Dr. Darren Swanson

Dr Darren Swanson, originally from Aberdeenshire, is an academic with a background in museums and cultural history training at Aberdeen University, St Andrews University, Kobe University, and the University of Sydney. Since 2013, Darren has been based in Sydney where he received his doctorate in Asian Studies from the University of Sydney’s School of Languages and Cultures in early 2017. His research and publications are primarily concerned with the history of foreign, and more specifically, Scottish, influence in Japan and wider East Asia.
Prior to his career in scholarship, in his hometown of Aberdeen, he worked as a musician and DJ, performing on the local jazz/funk/soul circuit as well as throughout Scotland and London over a ten-year period. He formed part of the trio The Mindset, along with fellow producers Gordon Ritchie and Mike Duguid, releasing two tracks for Acid Jazz and Afro Art records in 2002 and 2004. During his undergraduate studies in Aberdeen, he worked as an Assistant Curator at the university’s world-renowned Marischal Museum, where his long-held interest in Japan grew.
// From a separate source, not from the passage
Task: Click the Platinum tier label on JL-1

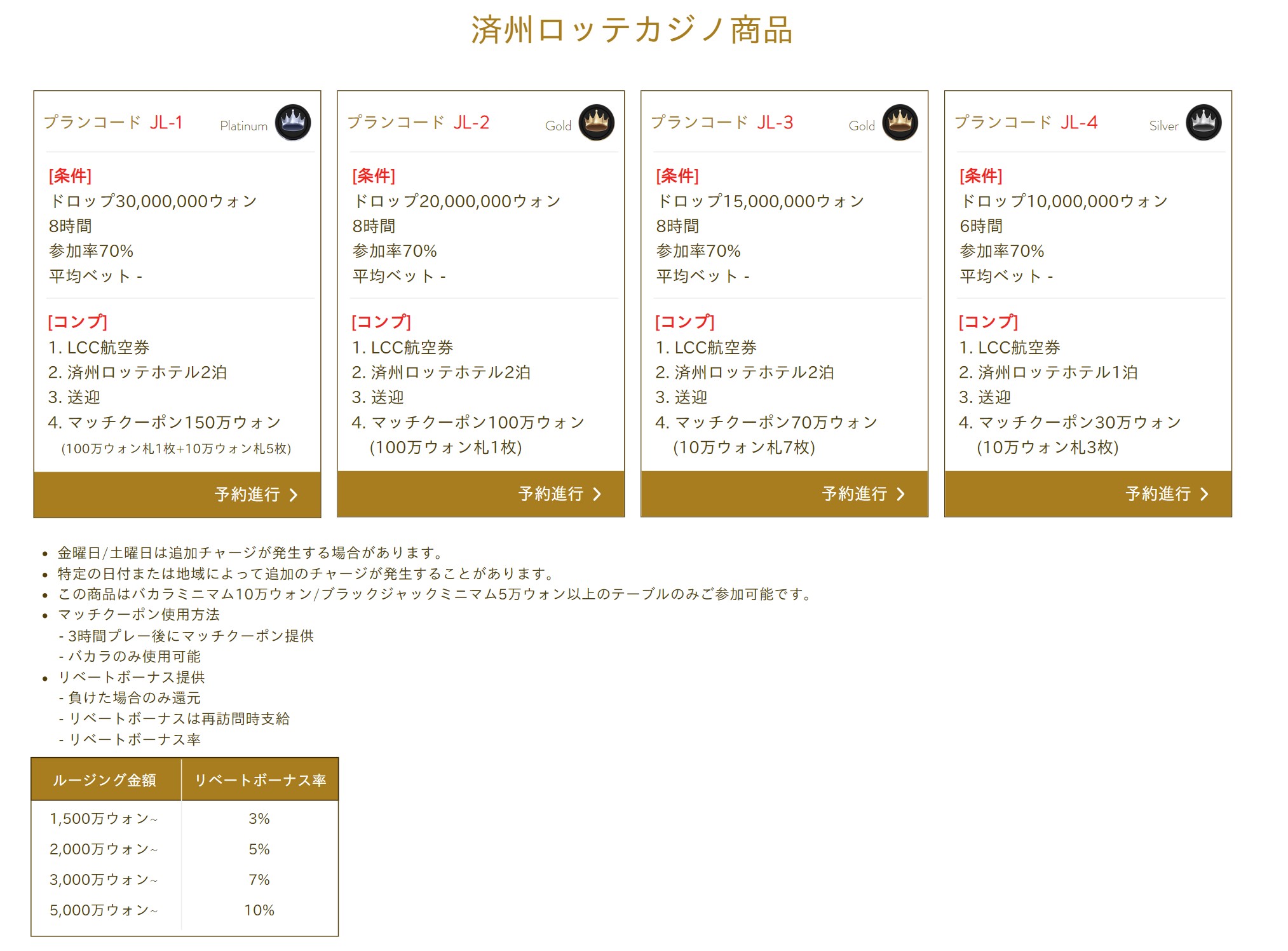Action: point(243,126)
After obtaining his M. Litt in Museum Studies, in which he undertook a case study of Aberdeen’s Glover House, the familial home of Thomas Black Glover, he was awarded the Monbukagakusho Scholarship from the Japanese government in 2007. For the next three years, he attended Kobe University as a Research Student focusing on Kobe’s foreign community before moving on to begin a career teaching English at several universities and high schools in Osaka and Kobe.
In 2013 he obtained an International Postgraduate Research Scholarship from the University of Sydney which enabled him to complete his doctoral studies in Australia. In 2015 he was awarded the Japan Study Grant from the National Library of Australia, in Canberra, to research foreign social networks in Kobe and Osaka. During his doctoral studies, he was affiliated with the University of Sydney’s Centre for English Teaching, where he taught for over five years. In 2018 he took on the role of Associate Lecturer in the School of Access Education in Central Queensland University’s Sydney campus.